Tomas Fernandez for Semaphore

Posted on Mar 29, 2022 • Originally published at semaphoreci.com

The Testing Pyramid: How to Structure Your Test Suite

#testing #test #beginners #cic

For over a decade, the testing pyramid has been helping developers plan automated software tests. In this article, we’ll explore what makes up the pyramid, how it is helpful, and what alternative “shapes” there are.

What is the Testing Pyramid?

Introduced by Mike Cohn in his book Succeeding with Agile (2009), the pyramid is a metaphor for thinking about testing in software. It’s an idea that has caught on so strongly that, to this day, it’s still the industry standard in engineering circles.

The pyramid attempts to visually represent a logical organization of testing standards. It consists of three distinct layers:

The base of the pyramid consists of unit tests. A unit is a small logical piece of code: it can be a function, a class, or even a method in a class. A unit test only checks that said unit behaves as the developer intended. By calling the tested code directly and evaluating its output, a developer can write a unit test without depending on any other components, services, or the UI.

One level above, at the middle of the pyramid, we find integration tests, which are called “service tests” in Mike’s book. Integration in this context refers to testing how different components of the system work together. For instance, if a model in the code can correctly exchange data with the database or if a method can retrieve information from an API. No UI interactions are needed, as integration tests can directly call the code at the interfaces.

At the top of the pyramid we find the end-to-end tests (E2E). Also known as UI tests, E2E is testing in its most intuitive sense: use the application and see if it works. But instead of having a human conducting the tests, E2E tests are entirely automated. Every user interaction is mimicked; an E2E test can click buttons, type values, and evaluate what the UI is showing.

As you can see, the three types of tests have very different scopes:

Unit tests can only find logical errors at the most fundamental level. They are fast and require very few resources to run.
Integration tests verify that services and databases work well together with the code and the classes you’ve written. They can only find problems at the interfaces where two or more components meet.
E2E tests depend on the complete application being able to start. These are the most comprehensive type of tests we have and, accordingly, need the most computing resources and time to run.

So, why a pyramid?

To understand how the pyramid got its shape, we must understand the intricacies of each type of test.

Unit tests are small and therefore easy to write and maintain. Because they test very narrow parts of the code, we need plenty of them. This is usually not a problem because unit tests are light enough that we can run thousands of them in a few seconds.

E2E tests are at the far end of the spectrum. They are complex to write, difficult to maintain, need plenty of resources, and are slow to run. But, since we can cover a lot of the application with a few E2E tests, we need fewer of them.

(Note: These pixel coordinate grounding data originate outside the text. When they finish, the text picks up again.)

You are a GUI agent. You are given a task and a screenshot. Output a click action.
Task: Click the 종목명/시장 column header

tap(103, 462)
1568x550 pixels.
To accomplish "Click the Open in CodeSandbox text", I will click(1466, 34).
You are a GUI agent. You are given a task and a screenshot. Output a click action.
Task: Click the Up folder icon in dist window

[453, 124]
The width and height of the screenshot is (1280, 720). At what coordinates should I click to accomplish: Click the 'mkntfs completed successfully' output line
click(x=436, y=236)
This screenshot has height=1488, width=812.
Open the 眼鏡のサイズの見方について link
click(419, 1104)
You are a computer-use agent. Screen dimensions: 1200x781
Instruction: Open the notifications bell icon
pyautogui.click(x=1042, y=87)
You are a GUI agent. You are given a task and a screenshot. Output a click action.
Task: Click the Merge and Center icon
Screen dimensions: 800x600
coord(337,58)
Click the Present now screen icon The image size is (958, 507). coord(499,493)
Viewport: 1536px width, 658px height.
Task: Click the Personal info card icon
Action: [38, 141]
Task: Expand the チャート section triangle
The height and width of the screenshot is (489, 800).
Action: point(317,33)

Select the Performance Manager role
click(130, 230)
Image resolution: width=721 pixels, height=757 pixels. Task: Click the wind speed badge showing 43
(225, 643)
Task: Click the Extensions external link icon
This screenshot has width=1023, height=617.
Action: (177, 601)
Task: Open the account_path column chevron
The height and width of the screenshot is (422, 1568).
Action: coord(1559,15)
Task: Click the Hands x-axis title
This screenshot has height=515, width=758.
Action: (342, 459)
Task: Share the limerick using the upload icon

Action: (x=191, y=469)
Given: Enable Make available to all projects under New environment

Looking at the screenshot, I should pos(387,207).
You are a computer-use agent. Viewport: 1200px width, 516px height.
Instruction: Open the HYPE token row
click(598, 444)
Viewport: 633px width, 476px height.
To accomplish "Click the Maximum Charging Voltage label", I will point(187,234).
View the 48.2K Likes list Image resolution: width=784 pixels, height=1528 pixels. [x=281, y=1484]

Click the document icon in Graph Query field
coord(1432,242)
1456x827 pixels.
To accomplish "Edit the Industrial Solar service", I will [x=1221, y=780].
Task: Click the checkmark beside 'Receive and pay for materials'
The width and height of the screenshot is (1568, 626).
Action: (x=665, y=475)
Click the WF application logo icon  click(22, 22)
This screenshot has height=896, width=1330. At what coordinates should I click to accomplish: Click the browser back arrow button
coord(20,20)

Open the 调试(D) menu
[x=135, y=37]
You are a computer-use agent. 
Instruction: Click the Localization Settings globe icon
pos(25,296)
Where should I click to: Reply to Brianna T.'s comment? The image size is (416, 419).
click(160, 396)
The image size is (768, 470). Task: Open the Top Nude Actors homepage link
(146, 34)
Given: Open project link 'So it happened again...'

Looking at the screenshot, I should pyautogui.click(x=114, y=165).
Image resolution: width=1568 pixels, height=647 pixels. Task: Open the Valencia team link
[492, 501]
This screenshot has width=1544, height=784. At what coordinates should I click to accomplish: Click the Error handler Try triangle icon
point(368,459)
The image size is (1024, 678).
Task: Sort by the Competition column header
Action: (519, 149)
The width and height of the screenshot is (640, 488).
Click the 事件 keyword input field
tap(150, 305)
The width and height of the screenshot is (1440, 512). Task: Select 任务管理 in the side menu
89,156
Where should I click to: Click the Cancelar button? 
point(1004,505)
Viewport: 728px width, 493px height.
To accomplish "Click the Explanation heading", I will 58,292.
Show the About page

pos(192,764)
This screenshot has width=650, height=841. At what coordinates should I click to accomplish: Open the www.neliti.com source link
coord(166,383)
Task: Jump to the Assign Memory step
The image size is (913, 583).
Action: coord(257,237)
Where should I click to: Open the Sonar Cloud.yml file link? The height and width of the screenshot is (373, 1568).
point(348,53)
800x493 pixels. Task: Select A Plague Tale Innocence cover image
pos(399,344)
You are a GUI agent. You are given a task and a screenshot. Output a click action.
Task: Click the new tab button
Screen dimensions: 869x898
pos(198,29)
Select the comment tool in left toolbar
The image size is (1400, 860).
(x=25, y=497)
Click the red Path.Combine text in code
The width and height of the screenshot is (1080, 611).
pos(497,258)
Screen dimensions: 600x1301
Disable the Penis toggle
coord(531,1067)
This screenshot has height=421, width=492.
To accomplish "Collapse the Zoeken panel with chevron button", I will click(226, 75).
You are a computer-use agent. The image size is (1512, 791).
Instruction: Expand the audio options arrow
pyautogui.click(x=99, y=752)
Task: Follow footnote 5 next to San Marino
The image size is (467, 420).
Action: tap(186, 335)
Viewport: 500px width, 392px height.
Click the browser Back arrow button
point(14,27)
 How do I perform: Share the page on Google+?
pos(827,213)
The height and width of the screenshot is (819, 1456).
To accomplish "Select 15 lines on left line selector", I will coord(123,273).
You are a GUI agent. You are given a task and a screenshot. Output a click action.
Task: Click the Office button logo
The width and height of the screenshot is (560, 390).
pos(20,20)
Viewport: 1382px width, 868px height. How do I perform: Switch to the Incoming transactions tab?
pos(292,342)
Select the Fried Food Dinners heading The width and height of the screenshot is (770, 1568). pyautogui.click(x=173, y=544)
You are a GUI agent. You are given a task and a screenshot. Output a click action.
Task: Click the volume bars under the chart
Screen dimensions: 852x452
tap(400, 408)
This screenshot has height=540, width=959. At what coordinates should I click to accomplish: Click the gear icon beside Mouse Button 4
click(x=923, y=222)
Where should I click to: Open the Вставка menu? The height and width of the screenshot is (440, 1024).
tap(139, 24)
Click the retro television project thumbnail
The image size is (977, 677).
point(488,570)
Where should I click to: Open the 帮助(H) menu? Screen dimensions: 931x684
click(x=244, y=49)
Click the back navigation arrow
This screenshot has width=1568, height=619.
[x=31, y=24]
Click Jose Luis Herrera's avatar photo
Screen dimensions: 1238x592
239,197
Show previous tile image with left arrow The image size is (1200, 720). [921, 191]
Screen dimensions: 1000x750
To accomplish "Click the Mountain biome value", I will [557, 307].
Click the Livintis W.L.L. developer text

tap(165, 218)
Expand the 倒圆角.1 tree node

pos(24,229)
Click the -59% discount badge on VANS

In the middle, we find integration tests. Complexity-wise, they are on the same page as unit tests. But we don’t need as many of them since we are only interested in testing the “edges” of the application. Compared with unit tests, integration tests need more resources to run but are the same order of magnitude.

Hopefully, you now understand why the pyramid has its shape: the width of each layer represents the ideal relative quantity for each kind of test. In other words, the pyramid says we must have a few end-to-end tests, a decent amount of integration tests, and a swarm of unit tests.

As you work up the pyramid, tests get more complex and cover a more significant portion of the codebase. At the same time, the effort of writing, running and maintaining them increases. The pyramid illustrates an ideal ratio that maximizes the chance of finding a bug with the least work.

The forces shaping the pyramid

The nature of software development can often make the pyramid appear spontaneously — even when developers didn’t consciously set out to do it. Why does this happen?

It’s challenging to write E2E tests when the project is just starting. Unless the development team adopts a framework such as BDD and sets out to write acceptance tests from the beginning, most E2E tests will be written only when a basic prototype or a minimum viable product is in place. By then, developers will have had plenty of opportunities to write unit and integration tests.

A second factor that shapes the pyramid is speed. The faster the test suite is, the more often developers run it. Slow tests hurt the vital feedback loop needed for a productive environment.

Tests at the bottom of the pyramid are the fastest. So developers tend to write more of them. Conversely, E2E tests are slow and thus used more sparingly. As a result, a large web app can have thousands of unit tests, hundreds of integration tests, and a few dozen E2E tests.

Test Type	Order of magnitude
Unit test	0.01 - 0.001 s
Integration test	1 s
E2E test	10 s

The testing pyramid is the most widely-known format of designing automated tests. But is it the only one? Certainly not.

Testing Frontends with the Testing Trophy

The testing pyramid dates back to 2009. To put things into context, Ruby on Rails was on its second release and Node.js was only being created. Internet Explorer and Adobe Flash were still relevant. MySpace had just peaked and Facebook was only getting started.

Rich frontend frameworks like React or Angular were still far away on the horizon.

Technology has changed so much that many people feel that a different approach is needed. Kent C. Dodds is one such person and proposed the Testing Trophy as an alternative way for structuring tests in frontend development.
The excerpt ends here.